# [WHAT THE EXERCISE ASKS]
In the passage on parental guidance, what is named as the primary "fix" for such situations?

# [SOURCE EXCERPT]
We would like to think that these types of situations are exceptions to the rule; however, they are becoming more and more commonplace. Without parental guidance, our children and teens are not receiving the proper information, education, and direction they need. They are depending upon those their own age – or only slightly older – and most of the time these individuals have also lacked the guidance of parents.
The primary “fix” for such situations is for parents to encourage time spent with family and for families to maintain open lines of communications. Parents also must open the communication lines between other parents. It is absolutely necessary to talk with the parents of your child’s friends when he or she will be spending time with these friends. Find out the location, the time, the attendees, and the supervision that will be available at all events. Learn about the families of your child’s friends. Do they work? Where? Are there grown siblings in the house? Do they stress the value of family? Do they insist on knowing the particulars when their own children are visiting others? If you feel like the answers to these questions border on “being nosey” or are “none of your business”, you are quite wrong. If the parents of your child’s friends feels like you are being nosey or the answers are none of your business, then you may want to re-think your child’s association with these children. You are not asking anything that infringes upon personal information. You are simply assessing the environment in which your own child will be spending time.

# [SUPPLIED DATA]
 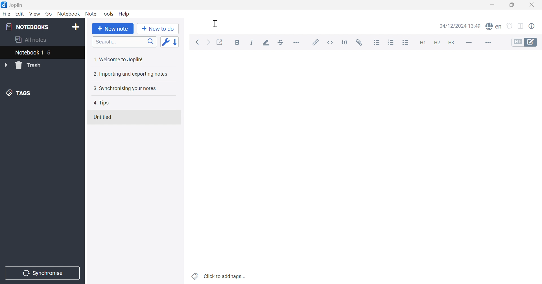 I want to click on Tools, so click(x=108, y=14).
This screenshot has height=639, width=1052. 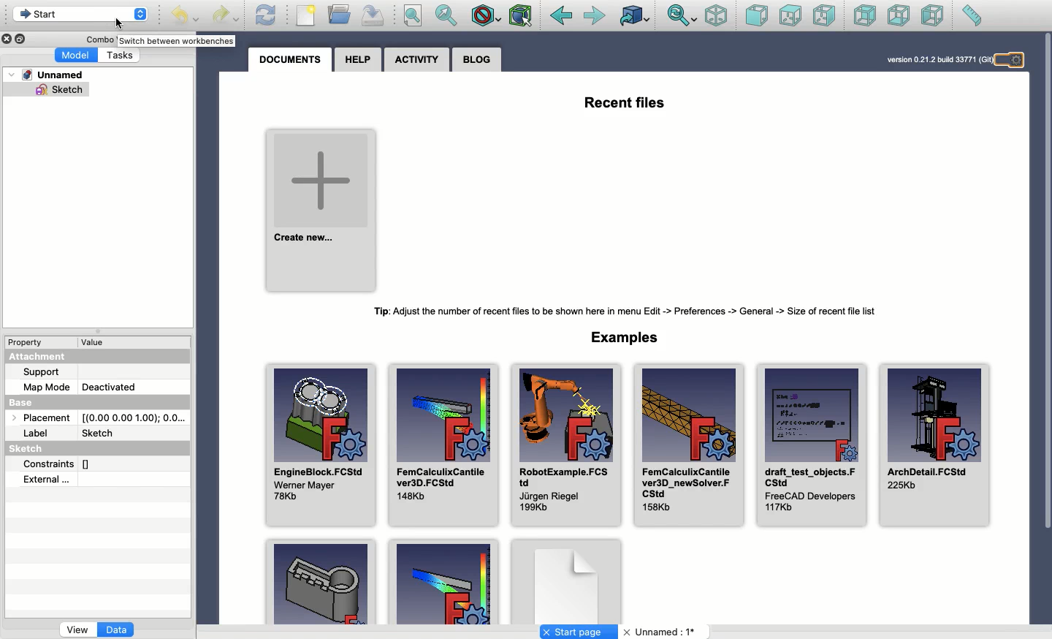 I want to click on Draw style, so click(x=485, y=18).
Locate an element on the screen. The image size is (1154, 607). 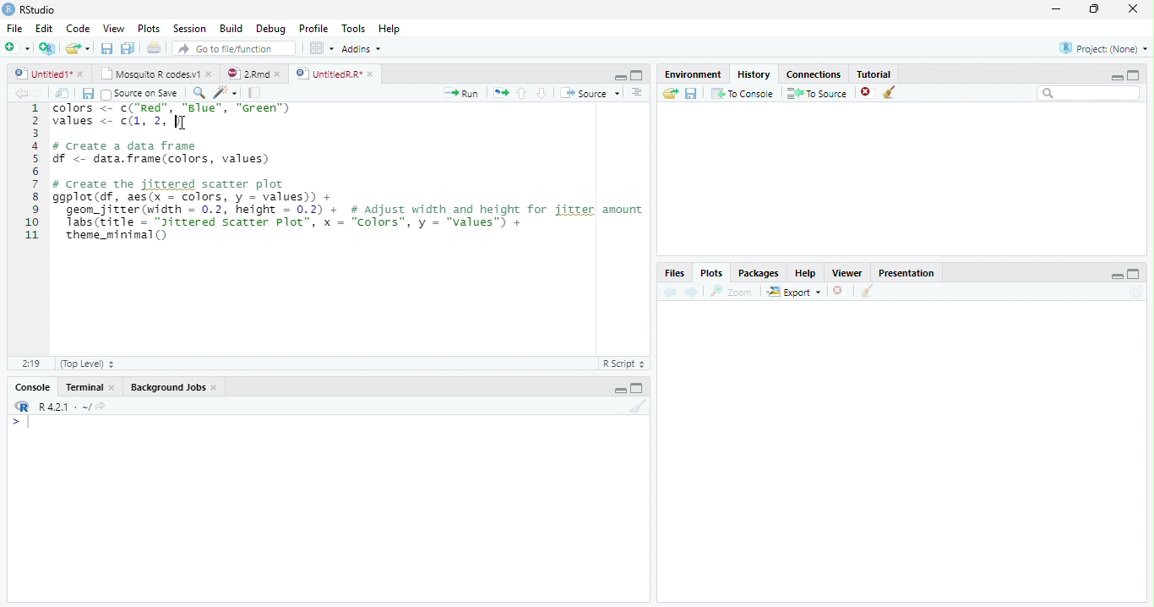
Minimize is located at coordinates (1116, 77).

# [PROBLEM SOLUTION]
Parents should encourage time spent with family, and families should maintain open lines of communication.